### Task instructions
Rewrite the rows below as a JSON list of strings, one string per line with blank lines left out, starting with the line containing "coordinates (448, 302)." and going on through the line containing "legend-entry-not-spam: Not spam is".

### Data
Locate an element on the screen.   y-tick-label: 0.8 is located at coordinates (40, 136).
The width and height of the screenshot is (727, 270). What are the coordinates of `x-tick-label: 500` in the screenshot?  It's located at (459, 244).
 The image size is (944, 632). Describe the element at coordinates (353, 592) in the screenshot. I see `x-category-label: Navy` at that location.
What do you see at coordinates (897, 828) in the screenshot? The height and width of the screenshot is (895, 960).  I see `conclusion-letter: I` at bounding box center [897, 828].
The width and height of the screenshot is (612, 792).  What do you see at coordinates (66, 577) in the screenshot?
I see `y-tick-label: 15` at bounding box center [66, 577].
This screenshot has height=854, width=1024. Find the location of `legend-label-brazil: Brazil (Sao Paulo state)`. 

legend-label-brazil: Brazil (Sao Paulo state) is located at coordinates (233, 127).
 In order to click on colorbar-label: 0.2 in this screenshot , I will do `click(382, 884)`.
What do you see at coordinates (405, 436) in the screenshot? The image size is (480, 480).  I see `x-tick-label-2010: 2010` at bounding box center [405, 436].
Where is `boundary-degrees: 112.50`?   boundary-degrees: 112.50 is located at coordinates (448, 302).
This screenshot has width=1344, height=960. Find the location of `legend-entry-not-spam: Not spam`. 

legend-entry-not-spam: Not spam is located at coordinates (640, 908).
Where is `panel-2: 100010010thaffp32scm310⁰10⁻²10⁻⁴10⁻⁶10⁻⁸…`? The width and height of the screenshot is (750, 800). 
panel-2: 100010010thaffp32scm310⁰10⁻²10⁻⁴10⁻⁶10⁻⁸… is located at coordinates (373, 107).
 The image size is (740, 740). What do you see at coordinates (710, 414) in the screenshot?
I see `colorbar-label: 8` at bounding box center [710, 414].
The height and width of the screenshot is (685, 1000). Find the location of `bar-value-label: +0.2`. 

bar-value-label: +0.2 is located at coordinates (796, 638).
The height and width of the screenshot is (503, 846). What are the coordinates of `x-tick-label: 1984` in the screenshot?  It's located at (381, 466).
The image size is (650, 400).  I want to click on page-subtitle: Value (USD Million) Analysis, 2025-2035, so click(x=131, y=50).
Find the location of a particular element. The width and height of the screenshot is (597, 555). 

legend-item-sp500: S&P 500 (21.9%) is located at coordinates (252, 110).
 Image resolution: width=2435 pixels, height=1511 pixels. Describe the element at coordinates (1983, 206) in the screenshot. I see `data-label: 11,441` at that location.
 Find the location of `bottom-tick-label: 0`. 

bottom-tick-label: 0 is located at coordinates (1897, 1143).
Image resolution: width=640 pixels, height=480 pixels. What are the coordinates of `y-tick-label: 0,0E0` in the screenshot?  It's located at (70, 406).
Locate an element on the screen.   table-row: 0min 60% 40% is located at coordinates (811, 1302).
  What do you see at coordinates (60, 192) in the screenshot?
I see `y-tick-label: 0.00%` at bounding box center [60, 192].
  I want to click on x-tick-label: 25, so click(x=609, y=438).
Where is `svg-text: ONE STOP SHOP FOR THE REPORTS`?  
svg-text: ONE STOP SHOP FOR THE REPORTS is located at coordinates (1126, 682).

### Output for this task
[
  "Where is `boundary-degrees: 112.50`?   boundary-degrees: 112.50 is located at coordinates (448, 302).",
  "This screenshot has width=1344, height=960. Find the location of `legend-entry-not-spam: Not spam`. ",
  "legend-entry-not-spam: Not spam is located at coordinates (640, 908)."
]